## begin STORED RECORDS
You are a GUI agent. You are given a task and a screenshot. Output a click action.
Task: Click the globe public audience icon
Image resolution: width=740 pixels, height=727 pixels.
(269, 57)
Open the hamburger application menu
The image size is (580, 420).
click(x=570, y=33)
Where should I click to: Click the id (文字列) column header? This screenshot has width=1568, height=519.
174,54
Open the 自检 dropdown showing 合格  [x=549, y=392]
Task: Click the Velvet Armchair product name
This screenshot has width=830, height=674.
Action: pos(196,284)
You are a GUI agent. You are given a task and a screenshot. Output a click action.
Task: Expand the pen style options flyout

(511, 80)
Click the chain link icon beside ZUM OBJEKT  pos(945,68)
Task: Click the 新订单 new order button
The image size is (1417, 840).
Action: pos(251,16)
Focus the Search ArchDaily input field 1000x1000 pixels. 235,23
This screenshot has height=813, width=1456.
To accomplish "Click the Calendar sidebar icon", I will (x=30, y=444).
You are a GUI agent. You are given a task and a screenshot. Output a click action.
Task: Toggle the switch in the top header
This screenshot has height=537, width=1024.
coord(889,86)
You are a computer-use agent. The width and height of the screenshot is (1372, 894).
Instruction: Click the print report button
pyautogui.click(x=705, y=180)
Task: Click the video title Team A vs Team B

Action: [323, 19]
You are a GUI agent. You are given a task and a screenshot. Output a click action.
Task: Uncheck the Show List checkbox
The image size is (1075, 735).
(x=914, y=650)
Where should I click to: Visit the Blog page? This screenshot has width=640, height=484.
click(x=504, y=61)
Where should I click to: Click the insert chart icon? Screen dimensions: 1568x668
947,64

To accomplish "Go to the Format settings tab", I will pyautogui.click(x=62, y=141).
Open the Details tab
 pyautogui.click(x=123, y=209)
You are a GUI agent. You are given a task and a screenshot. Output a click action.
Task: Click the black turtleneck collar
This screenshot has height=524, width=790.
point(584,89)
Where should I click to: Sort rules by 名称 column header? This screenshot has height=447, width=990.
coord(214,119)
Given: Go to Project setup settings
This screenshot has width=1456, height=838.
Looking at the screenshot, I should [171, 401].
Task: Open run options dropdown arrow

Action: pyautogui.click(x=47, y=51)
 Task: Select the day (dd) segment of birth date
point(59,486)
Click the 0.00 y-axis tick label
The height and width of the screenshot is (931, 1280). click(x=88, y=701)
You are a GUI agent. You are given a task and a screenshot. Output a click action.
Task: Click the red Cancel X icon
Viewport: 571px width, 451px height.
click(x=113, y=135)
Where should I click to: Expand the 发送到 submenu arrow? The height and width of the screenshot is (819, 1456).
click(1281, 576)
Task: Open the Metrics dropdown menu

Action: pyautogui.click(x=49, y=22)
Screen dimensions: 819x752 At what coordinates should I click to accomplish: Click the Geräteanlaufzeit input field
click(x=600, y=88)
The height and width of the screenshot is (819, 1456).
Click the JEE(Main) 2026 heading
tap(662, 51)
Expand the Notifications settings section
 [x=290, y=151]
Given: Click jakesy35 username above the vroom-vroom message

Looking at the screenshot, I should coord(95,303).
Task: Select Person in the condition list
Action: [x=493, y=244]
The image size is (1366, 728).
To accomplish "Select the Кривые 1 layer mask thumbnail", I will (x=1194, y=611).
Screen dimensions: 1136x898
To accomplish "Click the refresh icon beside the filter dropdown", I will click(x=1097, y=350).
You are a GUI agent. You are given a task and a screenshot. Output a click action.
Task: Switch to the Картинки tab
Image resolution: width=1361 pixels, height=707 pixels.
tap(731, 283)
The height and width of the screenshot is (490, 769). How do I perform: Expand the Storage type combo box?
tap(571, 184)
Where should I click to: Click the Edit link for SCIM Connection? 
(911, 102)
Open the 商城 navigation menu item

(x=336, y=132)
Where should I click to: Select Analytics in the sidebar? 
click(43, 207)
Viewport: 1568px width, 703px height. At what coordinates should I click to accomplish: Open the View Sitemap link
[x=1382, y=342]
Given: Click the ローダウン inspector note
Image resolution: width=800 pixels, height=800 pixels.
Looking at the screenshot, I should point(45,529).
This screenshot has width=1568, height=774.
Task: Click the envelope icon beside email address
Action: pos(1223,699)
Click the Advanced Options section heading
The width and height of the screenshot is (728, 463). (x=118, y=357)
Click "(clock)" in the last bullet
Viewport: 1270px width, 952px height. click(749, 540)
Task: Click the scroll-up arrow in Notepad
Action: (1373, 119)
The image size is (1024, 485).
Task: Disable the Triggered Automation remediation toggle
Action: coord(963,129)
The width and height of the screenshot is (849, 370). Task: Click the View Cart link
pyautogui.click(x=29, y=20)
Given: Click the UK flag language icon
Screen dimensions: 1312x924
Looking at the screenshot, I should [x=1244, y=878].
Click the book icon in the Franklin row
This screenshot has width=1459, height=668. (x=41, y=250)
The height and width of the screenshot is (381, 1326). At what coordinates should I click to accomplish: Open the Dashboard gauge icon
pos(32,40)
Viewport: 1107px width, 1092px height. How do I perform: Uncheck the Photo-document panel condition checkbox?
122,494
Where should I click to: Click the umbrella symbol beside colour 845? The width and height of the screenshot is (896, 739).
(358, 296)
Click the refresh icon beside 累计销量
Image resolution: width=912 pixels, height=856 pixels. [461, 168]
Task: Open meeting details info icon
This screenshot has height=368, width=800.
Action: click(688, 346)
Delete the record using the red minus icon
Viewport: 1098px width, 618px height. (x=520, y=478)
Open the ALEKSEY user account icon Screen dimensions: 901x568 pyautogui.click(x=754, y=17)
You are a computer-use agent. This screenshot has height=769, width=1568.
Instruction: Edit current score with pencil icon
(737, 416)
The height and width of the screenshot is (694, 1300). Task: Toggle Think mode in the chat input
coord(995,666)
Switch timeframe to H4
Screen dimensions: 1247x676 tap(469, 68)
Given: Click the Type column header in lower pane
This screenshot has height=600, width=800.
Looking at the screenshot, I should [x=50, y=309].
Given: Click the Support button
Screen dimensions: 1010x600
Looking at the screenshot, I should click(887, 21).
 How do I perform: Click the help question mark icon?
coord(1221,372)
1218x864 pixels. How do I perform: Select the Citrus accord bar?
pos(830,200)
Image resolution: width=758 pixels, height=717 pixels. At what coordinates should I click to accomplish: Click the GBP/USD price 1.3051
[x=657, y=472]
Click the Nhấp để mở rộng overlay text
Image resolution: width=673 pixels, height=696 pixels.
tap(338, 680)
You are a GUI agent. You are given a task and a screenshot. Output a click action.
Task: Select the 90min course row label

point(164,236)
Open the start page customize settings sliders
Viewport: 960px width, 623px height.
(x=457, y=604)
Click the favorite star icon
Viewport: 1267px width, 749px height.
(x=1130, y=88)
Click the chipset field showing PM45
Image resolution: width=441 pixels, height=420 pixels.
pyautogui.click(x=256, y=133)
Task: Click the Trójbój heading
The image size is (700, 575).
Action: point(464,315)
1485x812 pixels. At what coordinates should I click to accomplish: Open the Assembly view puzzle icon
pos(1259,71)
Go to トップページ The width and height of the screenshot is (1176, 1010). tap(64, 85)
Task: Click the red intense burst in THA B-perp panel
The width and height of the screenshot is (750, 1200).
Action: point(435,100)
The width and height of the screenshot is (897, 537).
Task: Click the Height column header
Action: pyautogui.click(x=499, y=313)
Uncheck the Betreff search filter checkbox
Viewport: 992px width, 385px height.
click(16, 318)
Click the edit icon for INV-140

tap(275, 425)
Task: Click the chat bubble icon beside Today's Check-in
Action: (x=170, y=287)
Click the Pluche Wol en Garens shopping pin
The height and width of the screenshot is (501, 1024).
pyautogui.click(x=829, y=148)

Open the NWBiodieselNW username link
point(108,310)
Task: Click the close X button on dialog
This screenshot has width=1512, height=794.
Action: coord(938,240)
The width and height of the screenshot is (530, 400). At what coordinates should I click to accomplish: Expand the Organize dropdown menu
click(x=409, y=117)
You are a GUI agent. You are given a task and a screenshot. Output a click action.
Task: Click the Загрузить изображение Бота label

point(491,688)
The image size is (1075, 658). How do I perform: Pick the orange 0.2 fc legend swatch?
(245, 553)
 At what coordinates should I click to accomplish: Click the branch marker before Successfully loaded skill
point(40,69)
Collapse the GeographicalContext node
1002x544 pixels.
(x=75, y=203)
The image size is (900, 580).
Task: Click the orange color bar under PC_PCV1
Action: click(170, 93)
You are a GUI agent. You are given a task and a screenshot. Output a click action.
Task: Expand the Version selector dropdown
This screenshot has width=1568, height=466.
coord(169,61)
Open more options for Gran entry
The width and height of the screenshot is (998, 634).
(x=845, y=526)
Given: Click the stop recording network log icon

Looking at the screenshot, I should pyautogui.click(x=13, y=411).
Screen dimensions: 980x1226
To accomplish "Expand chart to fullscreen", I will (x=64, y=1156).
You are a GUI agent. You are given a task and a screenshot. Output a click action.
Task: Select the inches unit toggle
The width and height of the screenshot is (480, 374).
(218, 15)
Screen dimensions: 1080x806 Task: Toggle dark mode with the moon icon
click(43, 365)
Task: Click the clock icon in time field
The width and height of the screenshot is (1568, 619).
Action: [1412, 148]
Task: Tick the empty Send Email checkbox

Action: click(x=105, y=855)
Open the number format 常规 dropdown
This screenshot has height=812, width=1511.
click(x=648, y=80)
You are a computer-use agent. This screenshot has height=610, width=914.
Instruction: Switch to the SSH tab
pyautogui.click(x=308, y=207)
## end STORED RECORDS
What are the lines from the start of the items through the line containing "pyautogui.click(x=705, y=180)"? Copy them out word for word, with both ends included.

§ REPLY
You are a GUI agent. You are given a task and a screenshot. Output a click action.
Task: Click the globe public audience icon
Image resolution: width=740 pixels, height=727 pixels.
(269, 57)
Open the hamburger application menu
The image size is (580, 420).
click(x=570, y=33)
Where should I click to: Click the id (文字列) column header? This screenshot has width=1568, height=519.
174,54
Open the 自检 dropdown showing 合格  [x=549, y=392]
Task: Click the Velvet Armchair product name
This screenshot has width=830, height=674.
Action: pos(196,284)
You are a GUI agent. You are given a task and a screenshot. Output a click action.
Task: Expand the pen style options flyout

(511, 80)
Click the chain link icon beside ZUM OBJEKT  pos(945,68)
Task: Click the 新订单 new order button
The image size is (1417, 840).
Action: pos(251,16)
Focus the Search ArchDaily input field 1000x1000 pixels. 235,23
This screenshot has height=813, width=1456.
To accomplish "Click the Calendar sidebar icon", I will (x=30, y=444).
You are a GUI agent. You are given a task and a screenshot. Output a click action.
Task: Toggle the switch in the top header
This screenshot has height=537, width=1024.
coord(889,86)
You are a computer-use agent. The width and height of the screenshot is (1372, 894).
Instruction: Click the print report button
pyautogui.click(x=705, y=180)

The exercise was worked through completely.